La manera que aquel motel tenía de salvar su apariencia antigua y falta de ascensor era el concepto vintage, que le venía al pelo. Subí las escaleras haciendo crujir la madera hasta mi habitación, la puerta rechinó al abrirse y mis pulsaciones se dispararon al escucharla reír.

Arabella estaba sentada en el borde de la cama de soltero, sobre la colcha más fea y hortera que había visto en mi vida, pero su mera presencia hacía de aquel cuchitril un hotel de cinco estrellas, tenía las piernas cruzadas y una bata de satén color crema ceñida a la cintura, que dejaba intuir sus pechos desnudos bajo la brillante tela. Se incorporó quedando a mi misma altura y se acercó marcando las caderas con sutileza y elegancia, me perdí en sus curvas y entorné la mirada.

—¿Qué tal? —dijo rodeando mi cuello con sus brazos.

Sonreí, me ardía la cara.

—Mal, como de costumbre.

Ella se rio y me besó con lentitud, provocando que mis manos le agarraran con fuerza las nalgas buscando colarse por debajo de la tela para deshacerse de cualquier prenda que se interpusiera entre nosotros con fiereza. Perdí la consciencia mientras mi boca le unía los lunares de su piel mulata radiante hasta que sudara y me clavara su perfecta manicura en la espalda, mirándola con devoción a sus dos enormes ojos, donde la miel de su aleonada mirada se derretía con el mismo calor que su interior, dejando escapar entre sus carnosos labios sedientos mi nombre, a la par que los rizos de chocolate de su voluminoso cabello botaban y se enredaban sin perder la expresión salvaje que tenía a la luz amarilla de una lampara de tela antigua. Solo ahí, en aquel corto periodo de tiempo de placer desbocado y lujuria arrolladora, estaba lo suficiente desinhibido como para olvidarme del dolor y dejar que sus suaves manos me calmasen a base de arañazos, mordiscos y tirones de pelo. Los muelles del colchón dejaron de rechinar, en aquel silencio donde los jadeos se apaciguaban admiraba los rasgos latinos de su rostro brillante por el sudor, acariciándole la cara mientras ella repasaba los tatuajes que me cubrían el pecho y el brazo derecho.

—He traído vino —sonrió.

Para culminar la cutrez, ambos bebíamos del morro de la botella.

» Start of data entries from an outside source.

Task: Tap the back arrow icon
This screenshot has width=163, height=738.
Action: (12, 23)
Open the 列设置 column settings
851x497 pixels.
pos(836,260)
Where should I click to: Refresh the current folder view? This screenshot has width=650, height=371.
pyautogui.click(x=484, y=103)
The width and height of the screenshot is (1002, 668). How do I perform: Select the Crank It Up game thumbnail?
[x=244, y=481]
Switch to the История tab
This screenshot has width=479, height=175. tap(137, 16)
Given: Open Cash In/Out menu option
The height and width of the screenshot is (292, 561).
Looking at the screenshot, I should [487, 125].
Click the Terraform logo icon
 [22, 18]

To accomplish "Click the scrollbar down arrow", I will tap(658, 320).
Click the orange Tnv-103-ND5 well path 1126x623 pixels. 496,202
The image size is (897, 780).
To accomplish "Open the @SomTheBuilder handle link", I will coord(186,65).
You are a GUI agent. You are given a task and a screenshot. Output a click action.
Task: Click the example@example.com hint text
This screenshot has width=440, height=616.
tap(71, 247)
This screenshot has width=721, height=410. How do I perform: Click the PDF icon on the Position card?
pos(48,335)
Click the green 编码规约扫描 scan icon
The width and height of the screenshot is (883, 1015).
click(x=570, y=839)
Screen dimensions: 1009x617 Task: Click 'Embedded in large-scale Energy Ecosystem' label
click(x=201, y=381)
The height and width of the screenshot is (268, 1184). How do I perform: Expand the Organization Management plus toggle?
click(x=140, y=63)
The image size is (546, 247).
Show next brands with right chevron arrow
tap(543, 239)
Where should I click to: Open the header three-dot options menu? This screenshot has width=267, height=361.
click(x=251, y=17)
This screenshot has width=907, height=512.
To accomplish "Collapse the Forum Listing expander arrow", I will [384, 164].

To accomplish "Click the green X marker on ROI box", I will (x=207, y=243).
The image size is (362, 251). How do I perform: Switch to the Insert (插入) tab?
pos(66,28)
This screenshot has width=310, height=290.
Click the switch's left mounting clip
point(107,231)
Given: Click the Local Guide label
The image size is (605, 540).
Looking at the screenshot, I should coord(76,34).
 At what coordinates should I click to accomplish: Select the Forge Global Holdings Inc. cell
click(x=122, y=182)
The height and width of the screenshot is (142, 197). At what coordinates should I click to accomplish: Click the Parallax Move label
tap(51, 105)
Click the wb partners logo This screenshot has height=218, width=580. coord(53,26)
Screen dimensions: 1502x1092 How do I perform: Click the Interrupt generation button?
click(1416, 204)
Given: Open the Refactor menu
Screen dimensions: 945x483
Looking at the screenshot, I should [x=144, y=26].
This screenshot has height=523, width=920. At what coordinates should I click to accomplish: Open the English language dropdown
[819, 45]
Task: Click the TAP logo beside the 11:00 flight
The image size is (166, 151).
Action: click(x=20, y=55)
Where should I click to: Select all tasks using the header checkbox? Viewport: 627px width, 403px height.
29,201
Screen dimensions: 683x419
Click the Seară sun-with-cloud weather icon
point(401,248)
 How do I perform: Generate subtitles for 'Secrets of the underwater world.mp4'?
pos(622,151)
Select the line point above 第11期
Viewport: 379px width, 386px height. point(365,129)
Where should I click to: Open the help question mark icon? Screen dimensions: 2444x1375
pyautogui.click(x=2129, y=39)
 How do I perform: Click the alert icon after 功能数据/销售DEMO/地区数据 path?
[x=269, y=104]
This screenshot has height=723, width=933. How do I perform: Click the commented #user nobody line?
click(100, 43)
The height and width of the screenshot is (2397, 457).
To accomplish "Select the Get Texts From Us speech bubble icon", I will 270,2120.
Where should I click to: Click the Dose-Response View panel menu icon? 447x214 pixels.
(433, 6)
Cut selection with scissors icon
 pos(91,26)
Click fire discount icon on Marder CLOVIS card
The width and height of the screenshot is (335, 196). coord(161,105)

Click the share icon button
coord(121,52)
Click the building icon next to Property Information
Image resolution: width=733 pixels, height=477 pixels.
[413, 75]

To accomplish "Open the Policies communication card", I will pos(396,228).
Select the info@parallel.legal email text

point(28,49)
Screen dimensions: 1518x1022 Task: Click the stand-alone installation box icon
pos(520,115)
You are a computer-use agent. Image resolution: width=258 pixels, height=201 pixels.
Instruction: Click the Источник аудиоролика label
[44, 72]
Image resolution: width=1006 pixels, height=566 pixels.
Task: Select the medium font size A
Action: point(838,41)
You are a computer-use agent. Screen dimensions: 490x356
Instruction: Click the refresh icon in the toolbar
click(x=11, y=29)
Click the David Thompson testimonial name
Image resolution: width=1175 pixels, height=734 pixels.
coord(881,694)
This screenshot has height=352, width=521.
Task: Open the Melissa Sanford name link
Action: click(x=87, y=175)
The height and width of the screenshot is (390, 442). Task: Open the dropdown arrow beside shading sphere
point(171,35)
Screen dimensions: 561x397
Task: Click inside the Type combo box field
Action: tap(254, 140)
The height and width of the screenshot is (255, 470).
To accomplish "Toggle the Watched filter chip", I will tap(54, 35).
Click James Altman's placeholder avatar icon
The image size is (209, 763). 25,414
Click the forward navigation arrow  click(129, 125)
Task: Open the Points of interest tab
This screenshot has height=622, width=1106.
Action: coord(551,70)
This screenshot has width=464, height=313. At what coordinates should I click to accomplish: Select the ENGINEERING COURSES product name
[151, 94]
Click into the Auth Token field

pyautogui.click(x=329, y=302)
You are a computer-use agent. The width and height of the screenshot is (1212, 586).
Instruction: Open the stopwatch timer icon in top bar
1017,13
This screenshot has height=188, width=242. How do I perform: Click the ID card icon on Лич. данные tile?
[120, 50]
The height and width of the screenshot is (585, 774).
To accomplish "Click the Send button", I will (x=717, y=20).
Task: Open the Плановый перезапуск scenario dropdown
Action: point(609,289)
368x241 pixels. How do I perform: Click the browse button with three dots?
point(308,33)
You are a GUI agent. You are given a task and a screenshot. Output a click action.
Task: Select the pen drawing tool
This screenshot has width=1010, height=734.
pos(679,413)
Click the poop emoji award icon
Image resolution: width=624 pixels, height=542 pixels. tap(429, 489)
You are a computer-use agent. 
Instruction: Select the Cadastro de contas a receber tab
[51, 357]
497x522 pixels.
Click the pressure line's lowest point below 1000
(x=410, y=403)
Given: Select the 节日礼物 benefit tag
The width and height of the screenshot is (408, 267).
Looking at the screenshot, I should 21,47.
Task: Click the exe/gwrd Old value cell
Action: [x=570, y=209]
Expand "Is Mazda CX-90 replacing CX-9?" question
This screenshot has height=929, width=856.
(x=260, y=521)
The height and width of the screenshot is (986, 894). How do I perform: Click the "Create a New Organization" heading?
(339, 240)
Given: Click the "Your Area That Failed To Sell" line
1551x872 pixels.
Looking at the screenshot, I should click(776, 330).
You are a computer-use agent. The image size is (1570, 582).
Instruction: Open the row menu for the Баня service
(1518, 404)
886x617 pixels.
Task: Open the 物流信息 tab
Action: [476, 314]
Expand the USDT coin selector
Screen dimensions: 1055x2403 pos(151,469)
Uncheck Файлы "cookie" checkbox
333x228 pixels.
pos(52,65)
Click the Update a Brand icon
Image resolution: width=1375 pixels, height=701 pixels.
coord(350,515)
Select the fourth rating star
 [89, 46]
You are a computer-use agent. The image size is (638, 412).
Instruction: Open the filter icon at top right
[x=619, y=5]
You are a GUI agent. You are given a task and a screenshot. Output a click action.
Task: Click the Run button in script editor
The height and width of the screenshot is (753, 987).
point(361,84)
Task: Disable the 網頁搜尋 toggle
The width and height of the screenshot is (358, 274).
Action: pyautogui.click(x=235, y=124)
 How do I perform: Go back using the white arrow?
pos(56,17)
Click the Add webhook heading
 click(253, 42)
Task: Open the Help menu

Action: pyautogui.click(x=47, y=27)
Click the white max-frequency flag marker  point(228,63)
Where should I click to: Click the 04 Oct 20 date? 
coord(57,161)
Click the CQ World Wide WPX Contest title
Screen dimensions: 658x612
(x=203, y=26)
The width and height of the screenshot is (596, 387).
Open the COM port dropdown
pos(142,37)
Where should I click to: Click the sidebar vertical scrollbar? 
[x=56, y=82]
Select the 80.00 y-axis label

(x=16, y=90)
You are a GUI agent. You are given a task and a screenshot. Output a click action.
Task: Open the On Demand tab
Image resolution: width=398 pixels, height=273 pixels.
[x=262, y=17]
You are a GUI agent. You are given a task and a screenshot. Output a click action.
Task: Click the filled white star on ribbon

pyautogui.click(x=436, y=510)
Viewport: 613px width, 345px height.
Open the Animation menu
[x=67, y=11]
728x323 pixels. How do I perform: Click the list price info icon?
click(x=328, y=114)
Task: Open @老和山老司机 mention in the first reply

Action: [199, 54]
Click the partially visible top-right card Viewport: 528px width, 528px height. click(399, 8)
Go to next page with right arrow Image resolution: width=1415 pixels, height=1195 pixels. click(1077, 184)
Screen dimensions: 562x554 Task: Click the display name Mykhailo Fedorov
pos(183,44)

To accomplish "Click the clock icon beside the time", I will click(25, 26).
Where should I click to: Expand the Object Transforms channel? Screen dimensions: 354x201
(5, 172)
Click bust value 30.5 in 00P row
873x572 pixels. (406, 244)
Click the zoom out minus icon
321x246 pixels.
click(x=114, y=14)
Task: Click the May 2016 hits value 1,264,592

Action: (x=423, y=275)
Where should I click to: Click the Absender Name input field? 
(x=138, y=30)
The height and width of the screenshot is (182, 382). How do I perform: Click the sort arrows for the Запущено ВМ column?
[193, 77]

—Quizá deberíamos cambiar de sitio —comenté dándole un trago al vino.

—¿Ha dejado de ser alucinante? —me preguntó extrayendo un cigarro importado de su pitillera dorada.

—Por supuesto que no —esbocé una sonrisa llena de satisfacción.

Me quitó la botella de la mano.

—En ese caso, me gusta esta costumbre —su mirada brillaba.